David Cameron resigns as UK leaves EU
David Cameron has resigned as Prime Minister after the UK public voted to leave the European Union in the referendum.
A tearful Mr Cameron – his wife by his side – said the UK needed “fresh leadership” and that he had already spoken to the Queen about his decision.
“The British people have voted to leave the European Union and their will must be respected,” Mr Cameron said.
“The country requires fresh leadership to take it in this direction,” added the PM.
“I will do everything I can as Prime Minister to steady the ship over the coming weeks and months, but I don’t think it would be right for me to try to be the captain that steers our country to its next destination.
“This is not a decision I’ve taken lightly but I do believe it’s in the national interest to have a period of stability and then the new leadership required.”

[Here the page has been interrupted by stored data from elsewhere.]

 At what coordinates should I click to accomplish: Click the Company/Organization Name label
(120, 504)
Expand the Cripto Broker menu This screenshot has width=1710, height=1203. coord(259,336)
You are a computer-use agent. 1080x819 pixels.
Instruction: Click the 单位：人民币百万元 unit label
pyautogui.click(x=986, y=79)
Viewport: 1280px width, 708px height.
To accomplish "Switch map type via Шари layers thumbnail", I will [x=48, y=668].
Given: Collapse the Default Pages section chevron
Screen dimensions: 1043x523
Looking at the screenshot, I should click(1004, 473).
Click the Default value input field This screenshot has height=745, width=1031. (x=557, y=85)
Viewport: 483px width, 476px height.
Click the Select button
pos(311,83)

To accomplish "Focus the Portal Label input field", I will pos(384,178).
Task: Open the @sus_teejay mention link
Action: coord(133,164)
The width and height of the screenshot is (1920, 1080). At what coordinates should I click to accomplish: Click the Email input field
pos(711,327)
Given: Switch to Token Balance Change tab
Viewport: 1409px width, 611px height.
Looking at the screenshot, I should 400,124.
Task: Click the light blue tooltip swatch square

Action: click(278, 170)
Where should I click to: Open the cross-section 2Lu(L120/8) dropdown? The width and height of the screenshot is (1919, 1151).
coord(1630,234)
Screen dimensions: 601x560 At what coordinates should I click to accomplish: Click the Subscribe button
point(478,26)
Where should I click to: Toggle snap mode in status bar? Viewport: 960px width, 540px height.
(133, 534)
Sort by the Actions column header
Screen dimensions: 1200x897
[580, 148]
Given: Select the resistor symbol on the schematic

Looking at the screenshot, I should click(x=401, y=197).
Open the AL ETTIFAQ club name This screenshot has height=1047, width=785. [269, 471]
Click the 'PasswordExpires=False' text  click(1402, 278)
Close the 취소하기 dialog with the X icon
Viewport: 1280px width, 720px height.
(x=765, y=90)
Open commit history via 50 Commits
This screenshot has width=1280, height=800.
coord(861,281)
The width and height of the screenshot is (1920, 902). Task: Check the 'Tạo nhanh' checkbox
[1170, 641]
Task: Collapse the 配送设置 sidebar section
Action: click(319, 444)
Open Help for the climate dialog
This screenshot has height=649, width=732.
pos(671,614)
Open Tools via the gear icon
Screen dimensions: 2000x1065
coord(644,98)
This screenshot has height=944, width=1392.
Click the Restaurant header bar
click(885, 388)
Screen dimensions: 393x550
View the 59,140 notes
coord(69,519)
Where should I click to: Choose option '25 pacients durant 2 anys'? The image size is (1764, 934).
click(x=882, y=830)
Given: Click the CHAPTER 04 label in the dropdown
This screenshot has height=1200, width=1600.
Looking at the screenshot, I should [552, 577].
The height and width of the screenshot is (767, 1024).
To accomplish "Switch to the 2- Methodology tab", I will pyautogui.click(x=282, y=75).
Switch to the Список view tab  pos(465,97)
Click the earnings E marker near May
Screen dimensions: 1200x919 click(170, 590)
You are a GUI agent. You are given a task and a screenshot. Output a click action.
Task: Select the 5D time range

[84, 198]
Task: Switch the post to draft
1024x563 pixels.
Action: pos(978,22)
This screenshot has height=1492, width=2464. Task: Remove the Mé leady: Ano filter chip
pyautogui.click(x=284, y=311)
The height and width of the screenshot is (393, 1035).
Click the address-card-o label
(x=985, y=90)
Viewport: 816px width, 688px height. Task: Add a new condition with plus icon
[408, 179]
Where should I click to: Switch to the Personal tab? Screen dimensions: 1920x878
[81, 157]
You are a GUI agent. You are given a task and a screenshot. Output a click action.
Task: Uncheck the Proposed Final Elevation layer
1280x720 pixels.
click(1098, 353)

Addressing the economic fallout of Brexit, he stressed the economy was “fundamentally strong” and added there would be no immediate changes for businesses, or for EU citizens living in the UK.
Britain’s economy was plunged into a dizzying unknown on Friday as the country lurched towards the EU exit, with the world economy bracing for a hit on growth and unemployment.
Financial markets on Friday indicated the turbulence that lies ahead for the world’s fifth biggest economy, with the pound falling to its lowest level against the dollar since 1985.
Those who voted for Britain to remain part of the EU argued long and hard about the economic risks of Brexit, but ultimately appear to have failed to convince voters.
The UK must now face up to the swirling winds of change.
In the short term, a financial storm is expected to blow far and wide from across London’s trading floors to all corners of Britain.
The many political uncertainties linked to Britain’s lengthy exit process are set to impact the country’s economy in the medium to long-term, according to experts.
The Conservative government of Prime Minister David Cameron, who campaigned for Britain to remain, warned in a report prior to Thursday’s vote that it could take more than a decade for the UK to negotiate both an exit from the bloc and new international trade deals.
The report said Britain now faces “a long period of uncertainty” that could last a decade, with heavy consequences for British businesses, trade and inward investment.
Campaigners and supporters of Brexit downplayed this and many other warnings on the economic fallout of Britain’s departure from the bloc.
Nevertheless, the World Trade Organization has predicted that British exporters risk an extra £5.6 billion ($8.2 billion, 7.2 billion euros) of extra annual customs duties following Brexit.
Whether these are lifted during Britain’s period of transition remains to be seen, while the country’s banking and car manufacturing sectors have made it clear that jobs would have to be relocated abroad because of Thursday’s outcome.
“There are a number of large companies that say they are using the UK as a gateway to Europe and a number of companies have said that they would relocate their headquarters in the event of a Brexit — moving out of London to other financial centres in Europe,” said Scott Corfe, a director at the independent Centre for Economics and Business Research.
– Immigration impact –
Following a decision to leave, Britain’s immigration landscape would also change as fewer people from the EU enter the country to work — another factor which risks impacting on UK economic growth.
The International Monetary Fund last week argued that “while there is much uncertainty about the precise economic effects of an exit from the EU, they are likely negative and substantial”.
In the worst-case scenario, the economy could sink into recession next year and overall economic output would be 5.6 percent lower than otherwise forecast by 2019, with unemployment rising back above six percent from 5.0 percent currently.
Experts have warned also of tumbling tax receipts and of Britain potentially losing its AAA credit ratings — affecting the amount of money it can borrow on markets at a time when it is still slashing state spending under a severe austerity programme triggered by the 2008 global financial crisis.